Sum types are very tempting. I often find myself wanting to define a new type because they’re cool! However, there are numerous cases where a custom enum can elide use of built-ins.

Consider a program that can either read from a file or standard in. Based on the previous sentence alone, it sounds like we have defined a new type with two variants: File and Stdin:

enum FileType<'a> {
    File(&'a str),
    Stdin,
}

Using our new enum we can write a function that opens a FileType and prints its lines.
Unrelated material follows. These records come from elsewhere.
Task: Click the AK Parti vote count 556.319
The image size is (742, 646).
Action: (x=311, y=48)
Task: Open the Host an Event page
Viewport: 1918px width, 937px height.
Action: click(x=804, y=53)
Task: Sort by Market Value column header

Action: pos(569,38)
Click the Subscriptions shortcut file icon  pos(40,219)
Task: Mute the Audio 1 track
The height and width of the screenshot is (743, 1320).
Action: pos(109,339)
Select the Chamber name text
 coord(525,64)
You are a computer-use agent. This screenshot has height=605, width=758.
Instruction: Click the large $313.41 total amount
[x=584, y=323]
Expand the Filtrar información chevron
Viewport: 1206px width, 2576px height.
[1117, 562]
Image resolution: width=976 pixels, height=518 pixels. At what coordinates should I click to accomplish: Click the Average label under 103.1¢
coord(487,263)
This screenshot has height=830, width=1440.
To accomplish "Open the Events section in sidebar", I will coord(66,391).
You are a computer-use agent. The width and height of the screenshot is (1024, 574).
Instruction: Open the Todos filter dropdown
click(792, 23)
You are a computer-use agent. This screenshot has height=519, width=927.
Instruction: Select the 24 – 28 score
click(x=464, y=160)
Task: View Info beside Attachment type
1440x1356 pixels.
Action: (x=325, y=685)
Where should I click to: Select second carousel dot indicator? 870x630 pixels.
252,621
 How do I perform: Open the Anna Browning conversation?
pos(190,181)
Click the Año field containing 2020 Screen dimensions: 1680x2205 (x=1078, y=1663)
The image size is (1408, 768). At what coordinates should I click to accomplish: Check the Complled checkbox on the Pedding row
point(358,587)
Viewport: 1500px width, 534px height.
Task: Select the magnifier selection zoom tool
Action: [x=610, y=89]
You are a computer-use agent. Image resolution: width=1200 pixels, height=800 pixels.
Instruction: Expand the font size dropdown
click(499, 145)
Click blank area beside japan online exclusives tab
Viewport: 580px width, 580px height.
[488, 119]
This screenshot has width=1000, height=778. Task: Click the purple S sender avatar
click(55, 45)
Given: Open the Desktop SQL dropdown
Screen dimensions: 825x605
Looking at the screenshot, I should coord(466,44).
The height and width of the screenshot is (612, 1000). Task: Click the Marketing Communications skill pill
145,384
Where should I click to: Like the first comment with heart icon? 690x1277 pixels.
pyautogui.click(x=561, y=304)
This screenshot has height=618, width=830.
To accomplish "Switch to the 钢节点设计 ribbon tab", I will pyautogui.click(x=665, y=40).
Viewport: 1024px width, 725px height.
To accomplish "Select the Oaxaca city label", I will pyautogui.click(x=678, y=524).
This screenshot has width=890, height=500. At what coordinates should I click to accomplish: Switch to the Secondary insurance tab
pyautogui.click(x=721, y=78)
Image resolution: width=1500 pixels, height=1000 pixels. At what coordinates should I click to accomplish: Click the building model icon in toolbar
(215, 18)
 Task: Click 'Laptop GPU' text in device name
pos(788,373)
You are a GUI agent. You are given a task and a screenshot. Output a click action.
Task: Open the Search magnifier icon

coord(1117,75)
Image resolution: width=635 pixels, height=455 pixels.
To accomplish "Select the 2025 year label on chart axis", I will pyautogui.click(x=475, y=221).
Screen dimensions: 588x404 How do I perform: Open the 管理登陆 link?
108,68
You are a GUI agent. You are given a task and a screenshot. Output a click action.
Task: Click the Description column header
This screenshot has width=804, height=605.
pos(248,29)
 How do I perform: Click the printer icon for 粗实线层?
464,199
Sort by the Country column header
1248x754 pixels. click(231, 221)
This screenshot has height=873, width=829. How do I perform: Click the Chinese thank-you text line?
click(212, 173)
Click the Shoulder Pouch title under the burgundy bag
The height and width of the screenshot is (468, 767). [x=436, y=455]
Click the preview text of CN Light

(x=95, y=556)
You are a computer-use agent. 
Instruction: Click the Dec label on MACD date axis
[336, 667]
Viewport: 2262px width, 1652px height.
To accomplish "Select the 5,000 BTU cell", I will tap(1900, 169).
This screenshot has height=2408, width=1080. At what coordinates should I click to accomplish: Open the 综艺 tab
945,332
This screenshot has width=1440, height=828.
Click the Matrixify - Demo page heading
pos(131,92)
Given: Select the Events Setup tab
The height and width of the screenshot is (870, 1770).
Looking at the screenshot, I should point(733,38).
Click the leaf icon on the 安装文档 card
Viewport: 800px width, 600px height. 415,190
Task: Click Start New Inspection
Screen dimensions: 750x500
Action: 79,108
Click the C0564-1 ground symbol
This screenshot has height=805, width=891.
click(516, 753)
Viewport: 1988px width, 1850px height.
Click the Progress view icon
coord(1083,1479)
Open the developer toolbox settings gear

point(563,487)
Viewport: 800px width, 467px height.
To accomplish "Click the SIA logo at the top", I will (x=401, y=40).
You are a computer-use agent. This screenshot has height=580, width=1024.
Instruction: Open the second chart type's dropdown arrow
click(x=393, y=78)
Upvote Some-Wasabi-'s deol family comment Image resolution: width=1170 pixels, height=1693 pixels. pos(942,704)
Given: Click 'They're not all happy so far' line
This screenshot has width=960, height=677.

fn print(file: FileType) -> io::Result<()> {
    let stdin = stdin();
    match file {
        FileType::File(f) => {
            let file = File::open(f)?;
            print_lines(&mut BufReader::new(file))
        }
        FileType::Stdin => print_lines(&mut stdin.lock()),
    }
}

fn print_lines<T: BufRead>(buf: T) -> io::Result<()> {
    for line in buf.lines() {
        println!("{}", line?);
    }

    Ok(())
}

This works ok, but it forces us to use exhaustive case analysis on our FileType enum. Let’s try to rescope this problem with Option<&str>

fn print(file: Option<&str>) -> io::Result<()> {
    let stdin = stdin();
    file.map_or_else(
        || print_lines(&mut stdin.lock()),
        |f| File::open(f).and_then(|file| print_lines(&mut BufReader::new(file))),
    )
}

Using Option<&str> gets us all of the combinators defined on Option<T> to write the same function concisely.

So is this really better? I don’t know. It might be.